28.05.22
Começa a ser evidente uma corrente de opinião onde é manifestada uma proposta para pôr fim à guerra na Ucrânia. Proposta essa que se traduz em pressionar os líderes ucranianos a oferecerem em troca da paz, parte do seu território ao invasor.
Ouvi por estes dias uma conhecida jurista afirmar que a conquista e a ocupação do Donbass, já era um fato consumado e que esta região nunca mais viria a fazer parte integrante da Ucrânia.
Ficou claro que a substância desta leviana afirmação, constitui a atribuição ao mais forte, o direito de se apropriar ilegalmente do alheio, e que aos outros só deva restar a cobardia de assistir, pois qualquer reação no sentido de impedir a impunidade, pode resultar em algo perigoso.
Só ficou por esclarecer, se depois disso conseguimos não nos sentirmos cumplicies. Pelos vistos a esta distinta figura das letras e do jornalismo português, assenta bem a carapuça da cumplicidade, ficando igualmente claro que para ela, o perigo deve ficar circunscrito aos ucranianos.
Como já tive a oportunidade de escrever, - Qual o preço para se obter a paz e manter a dignidade? Qual o preço que um povo está disposto a pagar pela sua liberdade?
Qual é a autoridade moral daqueles que não sendo ucranianos, procuram de alguma forma influenciar as escolhas de quem defende o seu território, a sua soberania e o seu direito à autodeterminação?
Quem somos nós, privilegiados ocidentais, para nos queixarmos do aumento do custo de vida provocado pela guerra quando milhares de ucranianos sucumbem debaixo das bombas?

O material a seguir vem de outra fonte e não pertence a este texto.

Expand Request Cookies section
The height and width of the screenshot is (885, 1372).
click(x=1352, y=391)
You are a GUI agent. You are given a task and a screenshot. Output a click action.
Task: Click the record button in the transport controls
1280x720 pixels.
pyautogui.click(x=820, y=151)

Qual o peso do nosso descontentamento quando milhões tiveram que fugir das suas casas apenas com a roupa dos seus corpos? Qual é o verdadeiro grau do nosso desconforto quando milhões de pessoas em África estão a passar ainda mais fome do que aquela que vergonhosamente para todos nós, já passavam?
São muitos aqueles que temem as consequências de uma derrota militar clara da Federação Russa nesta guerra. Pergunto aos mesmos: Já refletiram nas consequências de uma vitória russa com a anexação dos territórios por agora ocupados? Alguém tem a distinta certeza do que se seguirá?

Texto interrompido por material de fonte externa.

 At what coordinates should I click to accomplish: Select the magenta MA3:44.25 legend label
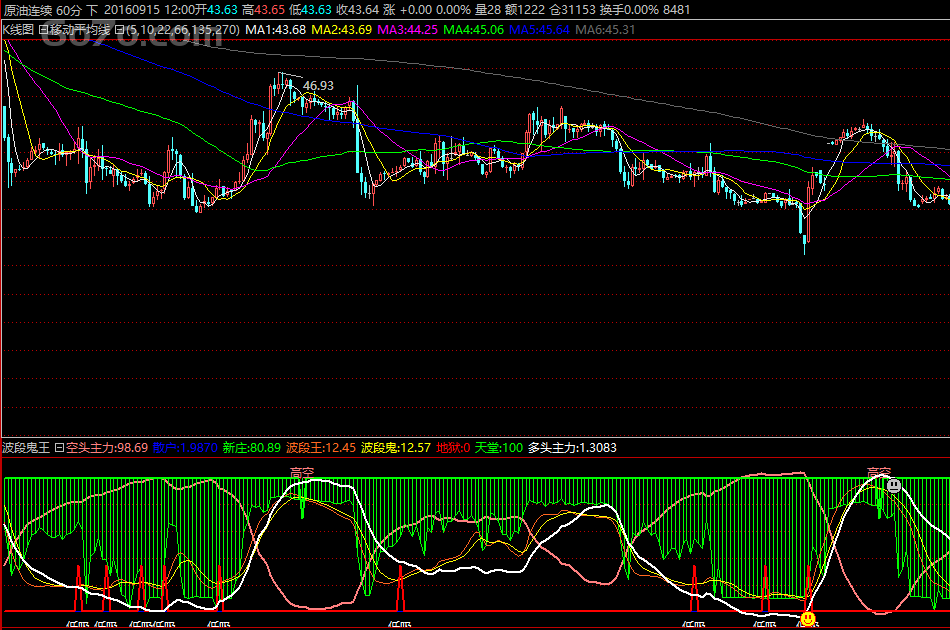pyautogui.click(x=408, y=29)
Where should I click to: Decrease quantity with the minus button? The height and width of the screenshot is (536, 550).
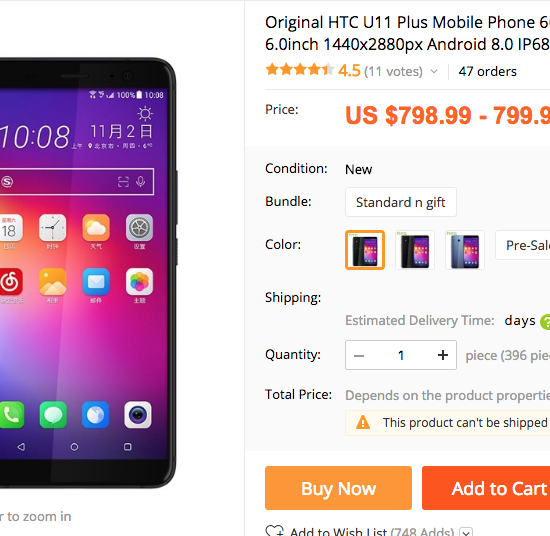(359, 356)
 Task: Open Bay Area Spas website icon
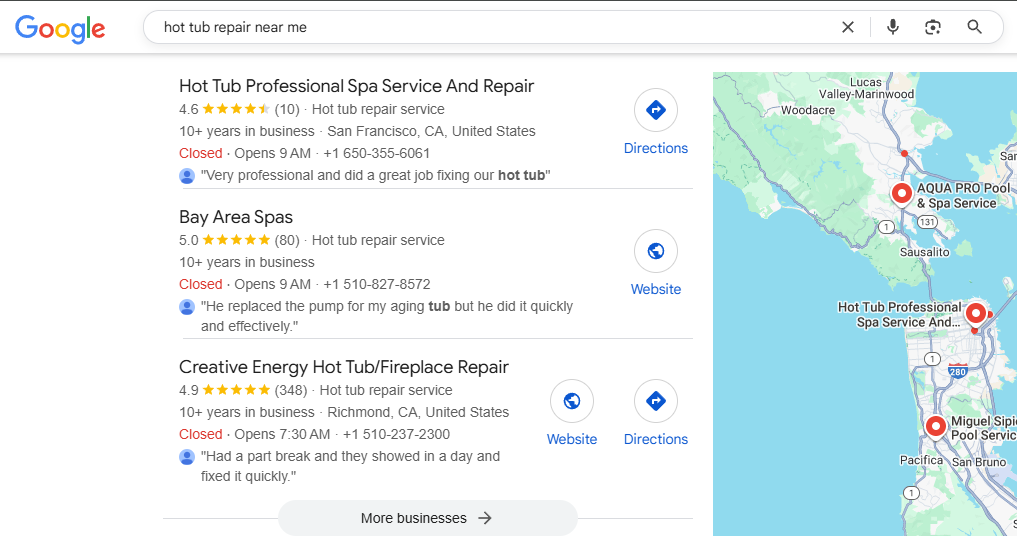(x=656, y=251)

Esses mesmos que estão dispostos a criar o perigosíssimo precedente com o reconhecimento da impunidade desta invasão e da aceitação de que em pleno século XXI haja um país que através da força tome posse de parte integrante de outro país soberano, são com certeza os mesmos que ignoraram o precedente criado depois do massacre de Grozny, e que aceitaram com normalidade o precedente criado com a anexação de regiões da Geórgia, e são com certeza os mesmos que olharam para o lado quando em 2014 o exército russo invadiu a Crimeia amputando desse modo uma parte do território ucraniano.
Pelos vistos ninguém quis afrontar Vladimir Putin para não se correr o risco de ele escalar a sua ofensiva. A passividade das democracias ocidentais perante a invasão e imediata anexação da Crimeia, não só criou as condições a Putin para ele escalar a ofensiva, como permitiu a existência de um novo precedente. A madrugada de 24 de Fevereiro de 2022 veio provar o óbvio.
E de precedente em precedente, o exército russo arrasta a sua marca de destruição, de morte e de usurpação. Pelas opiniões que se escutam, parece que ainda não chega de precedentes oferecidos a Putin, aos seus vassalos corruptos e sedentos de conquista, e a toda uma escória de terroristas a soldo. A escória que resultou daquilo que sobrou da Chechénia e da Síria.
Nesses conflitos, aqueles que não foram esmagados, converteram-se ao jugo do Kremlin. É essa mesma escória de assassinos que é agora lançada nas cidades ucranianas em operações de “limpeza”, leia-se, execuções sumárias. Haja mais concessões, e esta infâmia perdurará.
Para continuar a luta pela sua liberdade, ao povo ucraniano não basta a coragem, - se só disso se tratasse, já o seu território estaria limpo desta corja de bandidos que por enquanto lá permanece.
Aos ucranianos falta com certeza o contínuo apoio militar. E se até isso lhes for negado, o mínimo que lhes deve ser concedido, é o direito de serem eles, e só eles, a decidirem se preferem morrer de pé ou continuar a viver de joelhos.